At bedtime, 4-year-old Riley Carey-Brown was a master of those maddening requests that stretch the day just a bit longer. She needed a hug. She was hungry. She wanted to be tucked in — again. She had a secret to tell.
“I think they all have a plan together,” one of her moms, Casey Carey-Brown, said of the preschool set's nighttime shenanigans. “They work out a big list of items they can pull from.”
One night in December, Riley kept coming out of her room, and an exhausted and frustrated Carey-Brown tried something new. She sent Riley to bed with crayons and paper and told her she could draw for as long as she liked — as long as she stayed in bed.
“She was thrilled with that because I wasn’t telling her to go to sleep,” said Carey-Brown, 35, of Boston. “That night she fell asleep drawing.”
And Carey-Brown captured the moment in a picture, her daughter snoozing in her purple pajamas, crayon in hand, a drawing of a multicolored tree tucked under one elbow. Riley enjoyed the drawing time and the photo so much that she asked to do it again.
It’s become a bedtime routine that has followed just about every night since, with Carey-Brown sharing the photos online. There’s a sleeping Riley flat on her back, face-down on her tummy and curled up on her side, artwork and supplies nearby.
Sometimes Riley falls asleep at school and isn’t ready for bed right at 7 p.m., and Carey-Brown likes giving her a way to quiet down without the "harsh reality" of a strict sleep time.
Bedtime now, Carey-Brown says, is “super easy,” as Riley has eased up on the stalling tactics as she’s busy drawing.
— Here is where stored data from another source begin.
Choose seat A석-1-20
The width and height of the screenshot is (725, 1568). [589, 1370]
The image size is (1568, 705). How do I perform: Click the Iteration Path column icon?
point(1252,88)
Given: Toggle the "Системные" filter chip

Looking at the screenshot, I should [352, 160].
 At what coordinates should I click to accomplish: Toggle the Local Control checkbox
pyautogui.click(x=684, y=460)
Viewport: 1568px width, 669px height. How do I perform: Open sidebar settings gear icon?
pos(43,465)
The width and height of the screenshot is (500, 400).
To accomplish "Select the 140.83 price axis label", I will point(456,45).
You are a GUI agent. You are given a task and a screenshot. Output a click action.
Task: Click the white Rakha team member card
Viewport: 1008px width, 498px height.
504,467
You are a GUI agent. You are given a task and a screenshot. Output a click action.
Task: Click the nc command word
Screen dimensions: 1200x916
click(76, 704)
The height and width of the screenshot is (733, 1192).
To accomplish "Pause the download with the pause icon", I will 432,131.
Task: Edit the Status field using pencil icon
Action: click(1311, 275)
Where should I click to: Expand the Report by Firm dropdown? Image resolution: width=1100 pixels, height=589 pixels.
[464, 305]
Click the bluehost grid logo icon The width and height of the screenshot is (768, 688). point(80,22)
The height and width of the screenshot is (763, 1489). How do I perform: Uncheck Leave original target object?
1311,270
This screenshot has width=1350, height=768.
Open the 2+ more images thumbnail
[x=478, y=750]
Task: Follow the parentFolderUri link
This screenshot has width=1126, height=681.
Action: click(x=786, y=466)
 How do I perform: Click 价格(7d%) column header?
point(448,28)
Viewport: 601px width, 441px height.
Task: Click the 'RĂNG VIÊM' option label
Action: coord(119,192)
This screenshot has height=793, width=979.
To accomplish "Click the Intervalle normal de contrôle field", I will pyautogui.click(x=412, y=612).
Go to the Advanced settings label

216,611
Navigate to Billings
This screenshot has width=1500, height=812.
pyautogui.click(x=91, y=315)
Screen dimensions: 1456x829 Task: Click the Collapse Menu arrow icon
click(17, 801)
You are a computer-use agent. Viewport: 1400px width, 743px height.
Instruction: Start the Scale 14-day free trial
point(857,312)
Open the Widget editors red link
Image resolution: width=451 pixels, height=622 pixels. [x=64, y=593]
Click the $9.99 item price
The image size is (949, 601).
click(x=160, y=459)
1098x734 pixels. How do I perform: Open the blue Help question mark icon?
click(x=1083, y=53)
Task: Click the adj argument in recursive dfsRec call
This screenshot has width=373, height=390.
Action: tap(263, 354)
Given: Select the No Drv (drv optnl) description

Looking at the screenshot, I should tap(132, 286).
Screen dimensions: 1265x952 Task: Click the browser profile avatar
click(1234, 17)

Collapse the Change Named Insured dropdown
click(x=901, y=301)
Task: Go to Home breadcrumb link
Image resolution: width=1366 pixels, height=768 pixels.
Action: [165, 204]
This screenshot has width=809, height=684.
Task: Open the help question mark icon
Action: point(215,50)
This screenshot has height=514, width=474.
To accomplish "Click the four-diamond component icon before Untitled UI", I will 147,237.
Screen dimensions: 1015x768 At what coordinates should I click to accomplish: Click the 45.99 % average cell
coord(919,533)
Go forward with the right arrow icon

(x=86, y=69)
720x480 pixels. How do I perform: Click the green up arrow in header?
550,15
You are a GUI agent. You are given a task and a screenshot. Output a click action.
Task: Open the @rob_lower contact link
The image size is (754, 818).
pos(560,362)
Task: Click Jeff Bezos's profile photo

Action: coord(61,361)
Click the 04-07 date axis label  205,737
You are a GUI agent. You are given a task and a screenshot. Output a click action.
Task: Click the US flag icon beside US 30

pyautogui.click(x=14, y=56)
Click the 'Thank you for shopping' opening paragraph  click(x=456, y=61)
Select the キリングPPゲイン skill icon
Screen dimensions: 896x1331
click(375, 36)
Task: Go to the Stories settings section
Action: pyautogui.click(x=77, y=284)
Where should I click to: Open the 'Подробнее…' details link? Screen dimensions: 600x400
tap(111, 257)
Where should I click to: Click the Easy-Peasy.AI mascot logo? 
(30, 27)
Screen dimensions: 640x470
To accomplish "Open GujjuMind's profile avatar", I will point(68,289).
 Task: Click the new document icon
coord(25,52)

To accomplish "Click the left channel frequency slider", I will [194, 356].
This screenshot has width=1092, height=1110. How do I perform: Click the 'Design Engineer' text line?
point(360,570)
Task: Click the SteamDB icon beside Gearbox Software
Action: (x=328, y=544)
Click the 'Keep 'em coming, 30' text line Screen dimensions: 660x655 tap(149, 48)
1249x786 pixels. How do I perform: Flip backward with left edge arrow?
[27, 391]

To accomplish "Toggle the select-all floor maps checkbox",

“That’s usually a really hard time of the day, so I’m thrilled about it,” Carey-Brown says. “I love seeing how creative she is.
“It’s great to see her learning something new and it’s made that time a lot easier,” she added. “She’s relaxed. I’m not frustrated with her. It’s been really fun.”
Riley drinks her water and gets into bed with a notebook and crayons or colored pencils. “She says, ‘Don’t tuck me in until after I’m done drawing,’” Carey-Brown says.
She sings and talks to herself as her drawings take shape. Sometimes she draws for five minutes, other nights, an hour.
When the room falls quiet, Carey-Brown takes a photo, clears off the bed and tucks Riley in for the night, making sure to leave the artwork where Riley can see it in the morning. “She gets mad if she wakes up and it’s gone,” Carey-Brown said.
Winter themes have shown up in Riley’s work — a snowman, a solstice tree, a wreath. She drew a moose several times after learning about the animal in school. But the daughter of two women who, as Carey-Brown says, don’t even wear earrings, mostly draws fancy princesses.
“She’s drawing these gorgeous dresses with millions of layers and beautiful long hair, and I have a mohawk and her (other) mom has spiky hair,” Carey-Brown says. “It’s cool to see how much of an individual she is.”
Carey-Brown, who blogs at Life With Roozle, is also enjoying the peaceful moments captured in the photos, and feeling a little more like she’s getting bedtime right, rather than, as she wrote on her blog, it feeling “like a whole lot of wrong.”
“It feels like one of those quiet moments after a chaotic moment. You did everything wrong as a parent and they’re sleeping and everything is quiet and good,” she said, describing the feeling. “Maybe I’m doing all right after all.”